In “Men Against Fire,” we find soldiers hunting down and killing “Roaches,” a race of humanoids we’re told have a blood disease that causes them to be grossly disfigured. The soldiers are assisted in their quest by military-supplied neural implants that equip them with all manner of augmented reality capabilities: maps of battlefields, visual links to nearby drones, additional data about combatants, etc. Could the military use AR technology to give its soldiers the impression that enemy combatants are zombie-like monsters?
If you’ve ever vomited up an AR rainbow, you know that live-filter tech in its current state is very good. Snapchat still owns the game, but other contenders have shown themselves just as capable of creating realistic digital filters and masks that are highly responsive to the size, movements, and angles of whatever face they’re fixed on. Take a gander at the Halloween masks designed by Prisma and rolled out for use across Facebook Live.
The insidious part of “Men Against Fire” is that the Roach-ifying is automatically applied to a specific ethnic group that we learn has been systematically registered by the government. The technology to allow this is, more or less, here as well — in the same way that facial recognition software suggests that you tag a known friend, it might suggest a default filter for a recognized face.
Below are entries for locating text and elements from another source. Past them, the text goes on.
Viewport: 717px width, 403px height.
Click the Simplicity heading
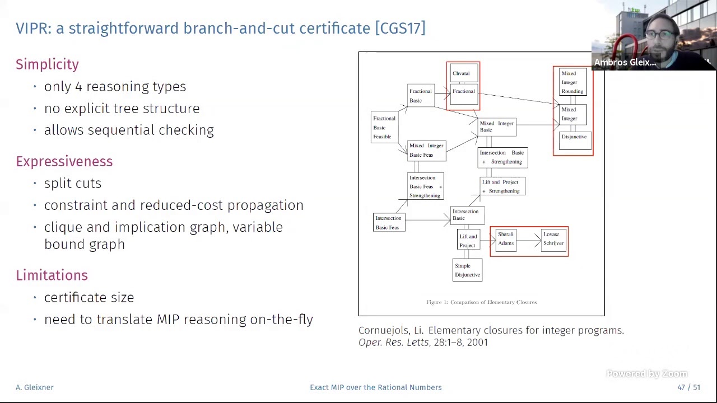pos(47,64)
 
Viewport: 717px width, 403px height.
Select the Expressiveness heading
pos(64,161)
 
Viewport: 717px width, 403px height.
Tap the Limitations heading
pos(52,275)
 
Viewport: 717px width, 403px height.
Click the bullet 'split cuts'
pos(73,184)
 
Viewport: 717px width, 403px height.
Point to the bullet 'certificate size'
pos(89,298)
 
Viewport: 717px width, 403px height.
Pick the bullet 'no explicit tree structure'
pos(122,109)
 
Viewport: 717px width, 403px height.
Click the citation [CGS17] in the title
pos(400,28)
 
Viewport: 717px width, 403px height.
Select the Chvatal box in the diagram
pos(462,73)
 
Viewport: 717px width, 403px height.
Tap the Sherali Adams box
pos(506,239)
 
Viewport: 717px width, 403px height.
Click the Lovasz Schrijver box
pos(553,239)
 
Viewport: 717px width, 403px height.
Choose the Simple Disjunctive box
pos(467,270)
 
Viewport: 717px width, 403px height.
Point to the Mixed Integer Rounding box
pos(572,82)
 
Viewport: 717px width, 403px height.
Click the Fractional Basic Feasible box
pos(384,128)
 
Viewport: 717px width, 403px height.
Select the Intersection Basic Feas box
pos(388,223)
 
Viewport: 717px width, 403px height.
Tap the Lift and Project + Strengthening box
pos(502,186)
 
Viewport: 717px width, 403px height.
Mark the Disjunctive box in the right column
pos(574,137)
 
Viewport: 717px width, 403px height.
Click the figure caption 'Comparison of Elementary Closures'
pos(481,302)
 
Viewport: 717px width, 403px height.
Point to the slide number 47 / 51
pos(688,387)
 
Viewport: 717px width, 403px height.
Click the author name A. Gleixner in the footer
pos(35,387)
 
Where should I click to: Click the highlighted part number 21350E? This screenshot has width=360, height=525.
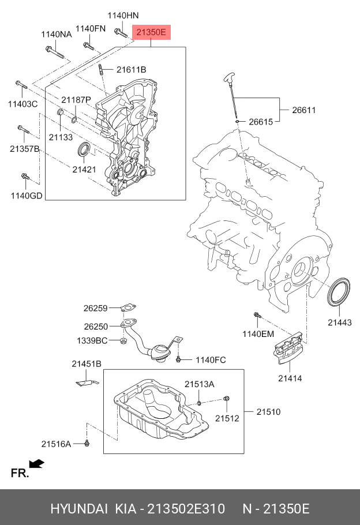point(151,33)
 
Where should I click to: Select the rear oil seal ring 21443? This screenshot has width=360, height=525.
point(339,292)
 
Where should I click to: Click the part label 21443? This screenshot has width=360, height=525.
point(340,322)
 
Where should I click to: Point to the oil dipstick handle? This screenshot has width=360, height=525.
point(230,78)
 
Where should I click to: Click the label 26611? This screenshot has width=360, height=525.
point(303,110)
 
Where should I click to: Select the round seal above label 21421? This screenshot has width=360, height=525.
point(84,149)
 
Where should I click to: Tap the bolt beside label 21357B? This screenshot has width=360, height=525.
point(23,132)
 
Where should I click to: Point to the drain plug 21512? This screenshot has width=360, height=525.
point(226,399)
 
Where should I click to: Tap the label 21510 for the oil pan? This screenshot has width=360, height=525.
point(268,412)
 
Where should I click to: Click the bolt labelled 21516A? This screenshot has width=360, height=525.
point(87,442)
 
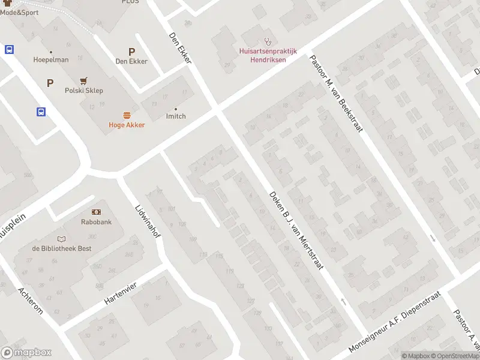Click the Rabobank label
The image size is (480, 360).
(x=97, y=222)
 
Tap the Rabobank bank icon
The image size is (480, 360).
(x=96, y=212)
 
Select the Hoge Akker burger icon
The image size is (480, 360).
(x=127, y=115)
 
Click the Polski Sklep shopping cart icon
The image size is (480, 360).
(x=84, y=81)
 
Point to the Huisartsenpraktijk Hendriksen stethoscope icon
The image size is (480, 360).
(x=268, y=42)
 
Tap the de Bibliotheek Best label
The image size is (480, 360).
(x=62, y=248)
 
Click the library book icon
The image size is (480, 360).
(x=62, y=238)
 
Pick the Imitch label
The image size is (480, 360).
(x=176, y=116)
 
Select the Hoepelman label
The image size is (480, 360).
(x=51, y=60)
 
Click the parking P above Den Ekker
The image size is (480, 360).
(x=131, y=52)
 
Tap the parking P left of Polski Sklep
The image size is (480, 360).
(x=50, y=83)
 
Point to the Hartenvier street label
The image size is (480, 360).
(x=121, y=292)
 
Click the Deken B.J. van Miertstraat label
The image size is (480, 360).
(x=296, y=230)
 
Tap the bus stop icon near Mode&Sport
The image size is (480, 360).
(x=10, y=50)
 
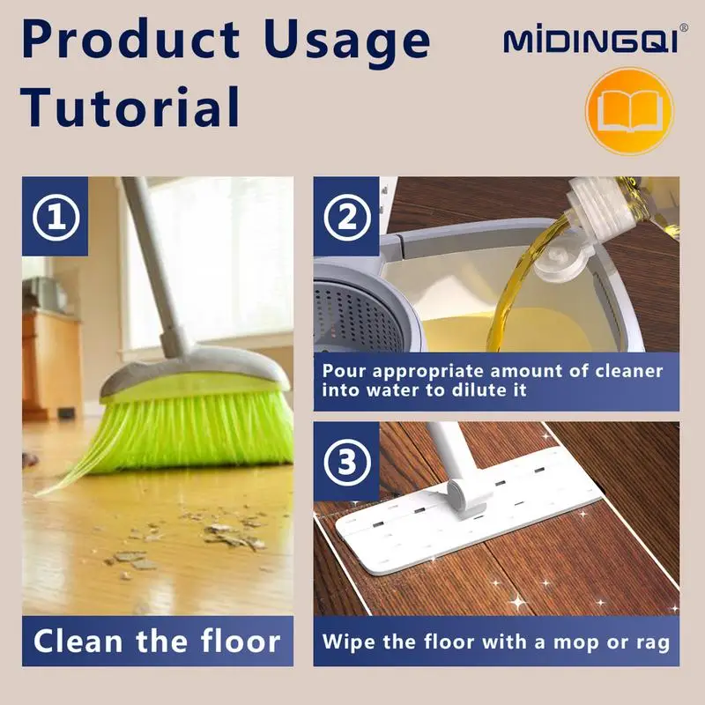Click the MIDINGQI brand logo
pos(590,41)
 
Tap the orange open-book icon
pos(629,111)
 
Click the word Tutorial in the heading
pos(130,108)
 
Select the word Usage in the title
pos(347,41)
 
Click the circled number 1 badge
pos(56,218)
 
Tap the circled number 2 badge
pos(347,218)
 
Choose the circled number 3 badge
pos(347,462)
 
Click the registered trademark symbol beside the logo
pos(683,27)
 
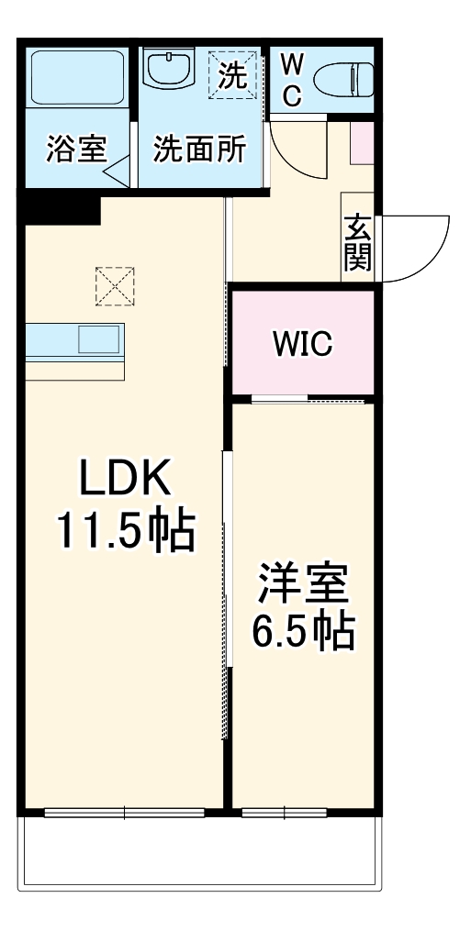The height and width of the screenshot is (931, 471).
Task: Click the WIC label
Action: click(302, 345)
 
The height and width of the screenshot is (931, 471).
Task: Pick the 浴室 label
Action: click(77, 150)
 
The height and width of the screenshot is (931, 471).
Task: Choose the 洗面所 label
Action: click(199, 150)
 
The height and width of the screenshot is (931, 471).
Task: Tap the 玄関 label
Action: click(357, 244)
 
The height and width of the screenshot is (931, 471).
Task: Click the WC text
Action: click(291, 80)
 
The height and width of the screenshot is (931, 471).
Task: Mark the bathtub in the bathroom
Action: click(76, 77)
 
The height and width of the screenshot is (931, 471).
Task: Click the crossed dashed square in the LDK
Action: click(115, 286)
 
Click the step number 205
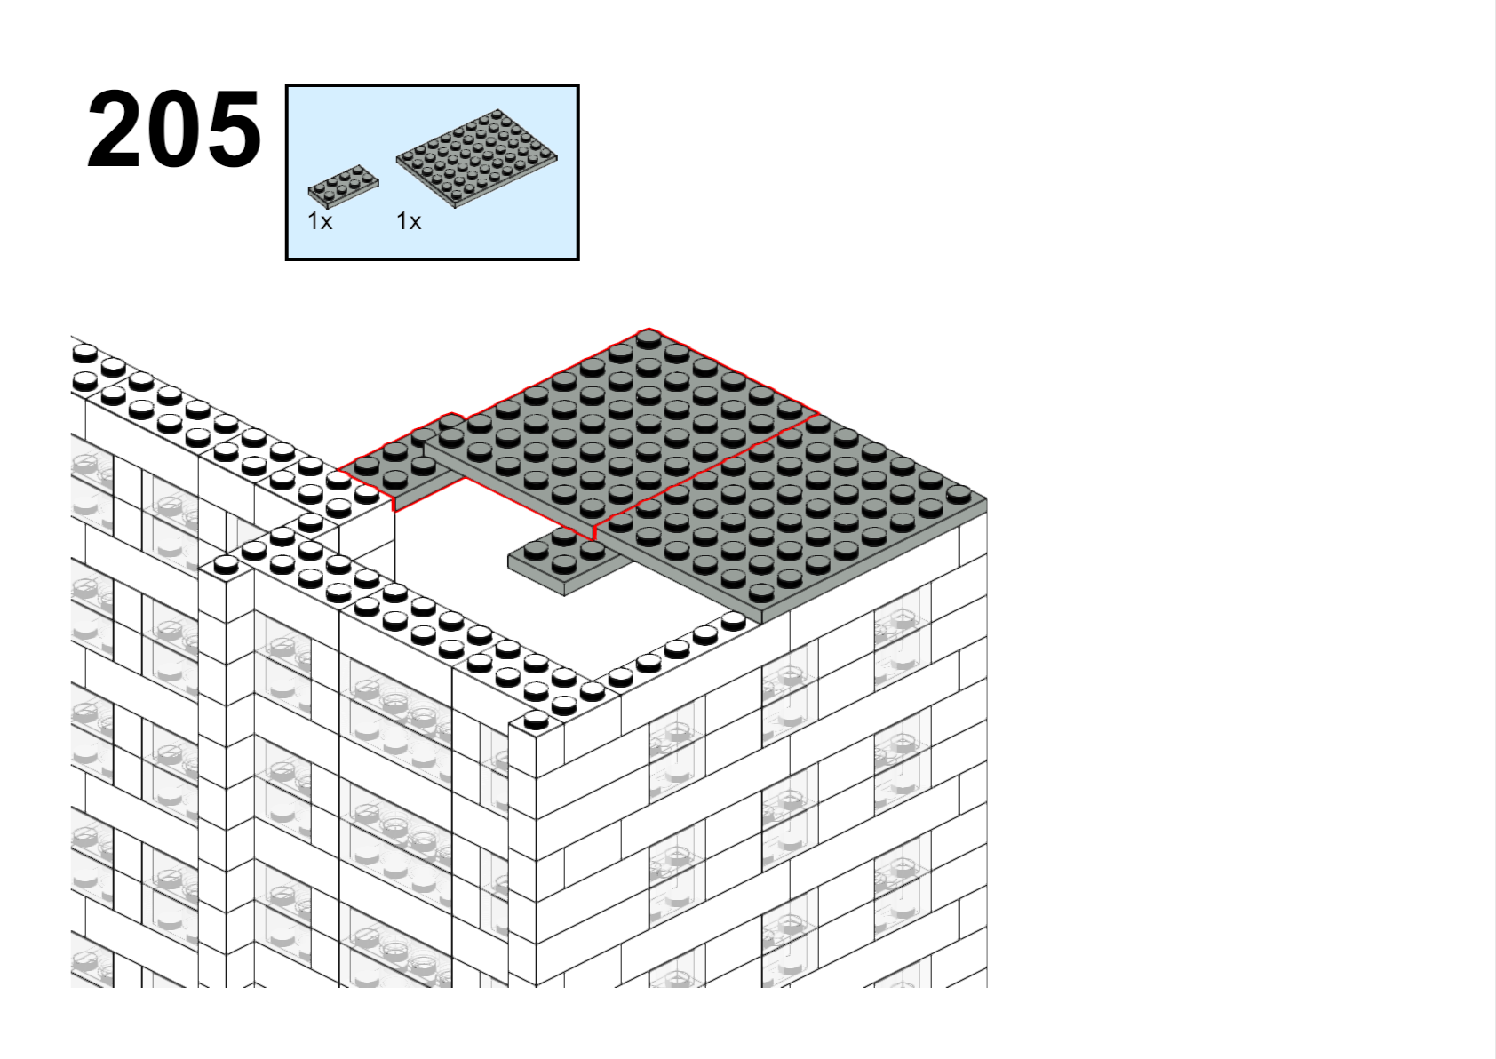173,130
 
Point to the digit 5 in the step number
233,130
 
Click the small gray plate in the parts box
343,187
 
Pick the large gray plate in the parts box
476,158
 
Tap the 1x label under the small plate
320,221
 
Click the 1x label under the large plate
409,221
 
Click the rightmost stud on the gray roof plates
959,495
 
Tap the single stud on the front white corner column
536,720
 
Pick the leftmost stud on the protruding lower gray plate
537,550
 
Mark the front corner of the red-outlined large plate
593,539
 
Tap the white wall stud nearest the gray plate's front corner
734,622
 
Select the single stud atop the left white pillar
226,566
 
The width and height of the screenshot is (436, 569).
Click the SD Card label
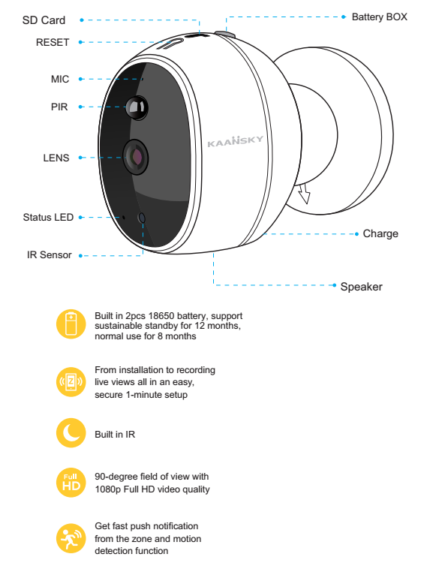pyautogui.click(x=44, y=20)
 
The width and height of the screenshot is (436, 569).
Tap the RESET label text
pyautogui.click(x=53, y=43)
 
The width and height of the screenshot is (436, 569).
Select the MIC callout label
pyautogui.click(x=60, y=79)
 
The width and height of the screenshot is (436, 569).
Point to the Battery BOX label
pyautogui.click(x=380, y=17)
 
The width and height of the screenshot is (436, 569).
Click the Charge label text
pyautogui.click(x=380, y=233)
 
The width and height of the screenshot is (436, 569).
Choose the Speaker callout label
pyautogui.click(x=361, y=287)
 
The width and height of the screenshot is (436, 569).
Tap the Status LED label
pyautogui.click(x=48, y=218)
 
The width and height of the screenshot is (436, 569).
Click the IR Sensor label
pyautogui.click(x=50, y=255)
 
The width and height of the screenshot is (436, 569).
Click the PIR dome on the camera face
pyautogui.click(x=137, y=107)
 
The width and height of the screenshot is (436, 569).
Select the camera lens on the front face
pyautogui.click(x=136, y=157)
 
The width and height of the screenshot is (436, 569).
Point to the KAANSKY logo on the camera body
pyautogui.click(x=235, y=141)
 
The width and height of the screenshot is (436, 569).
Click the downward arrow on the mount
pyautogui.click(x=305, y=193)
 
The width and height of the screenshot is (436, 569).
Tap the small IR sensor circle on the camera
pyautogui.click(x=142, y=218)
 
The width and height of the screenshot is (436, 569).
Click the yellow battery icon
pyautogui.click(x=71, y=324)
In “Playtest,” a broke traveler takes a gig testing a new, top-secret virtual reality horror game. He gets a spinal implant to connect his brain to the gaming interface, for gameplay customized to his worst nightmares. When do today’s actual scary, brain-warping VR horror-makers think we can expect that type of technology in consumer gaming products? The good news: Not anytime soon, and probably not ever.
“The ‘Playtest’ Black Mirror episode was great and theoretically possible, but we are light-years away from something like that,” Shawn Hitchcock, who created the horror VR game “Emily Wants to Play.” Hitchcock elaborated on why “Playtest” is too far-out to happen. “In the episode they directly interface with the user’s brain. The device is physically attached to their nervous system through the back of their neck. This itself would be very dangerous and could cause all sorts of problems, from numbness in limbs to complete paralysis.”
Hopefully, you have discovered some new technologies that are currently being developed and, as the premise for Black Mirror goes: technology is not bad in itself, but people’s choices as to how to use it.